Stored data
=== Begin Enclosure ===

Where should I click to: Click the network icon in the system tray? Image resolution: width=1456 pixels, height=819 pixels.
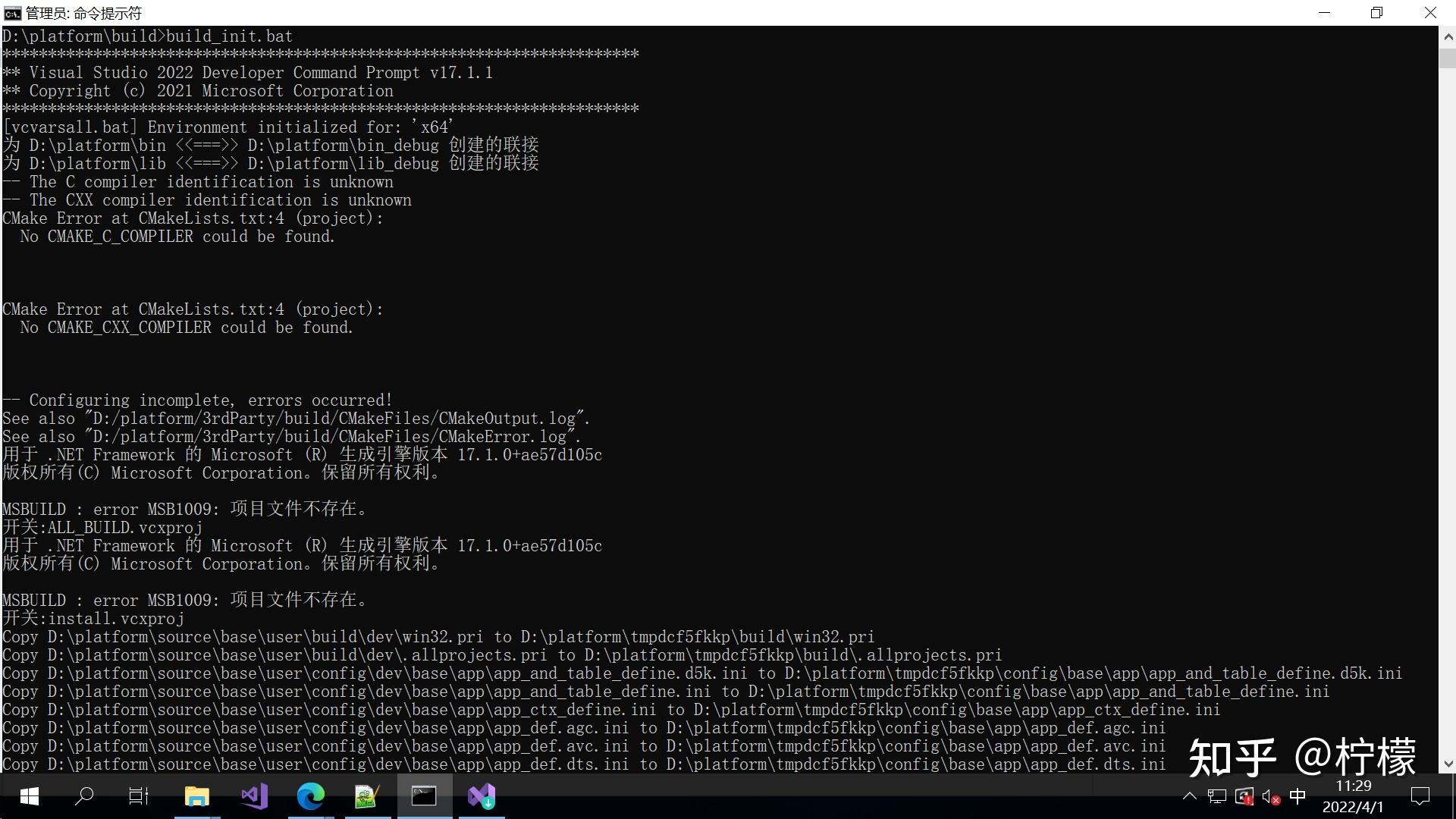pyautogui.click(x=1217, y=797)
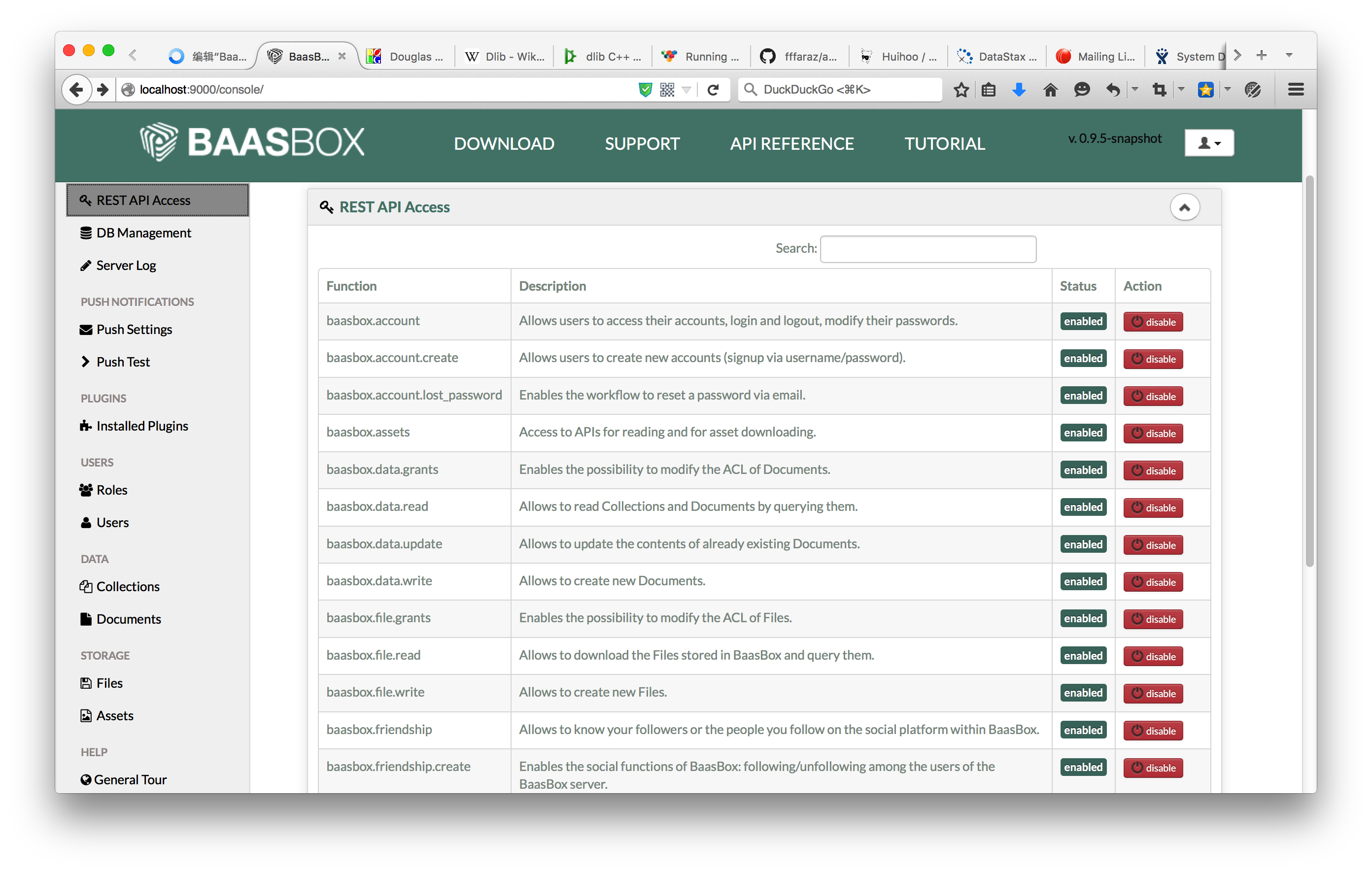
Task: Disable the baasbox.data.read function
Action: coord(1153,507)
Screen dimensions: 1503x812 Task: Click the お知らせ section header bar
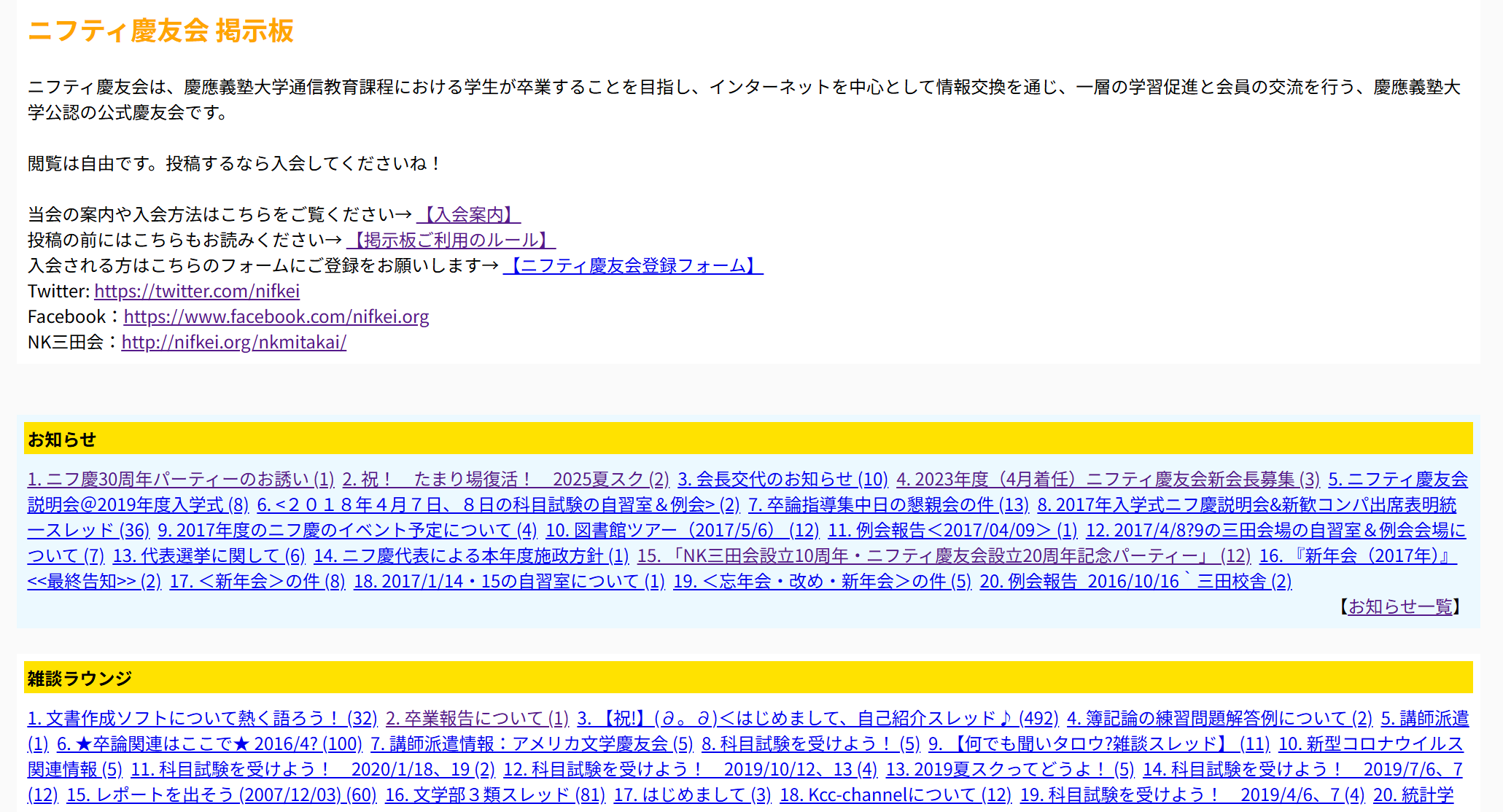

=== End Enclosure ===

Work required
Copy the listing exactly, omitting pictures.

Task result
Where should I click to: Click the network icon in the system tray? Image resolution: width=1456 pixels, height=819 pixels.
pyautogui.click(x=1217, y=797)
Task: Disable the baasbox.data.read function
Action: coord(1153,507)
Screen dimensions: 1503x812 Task: Click the お知らせ section header bar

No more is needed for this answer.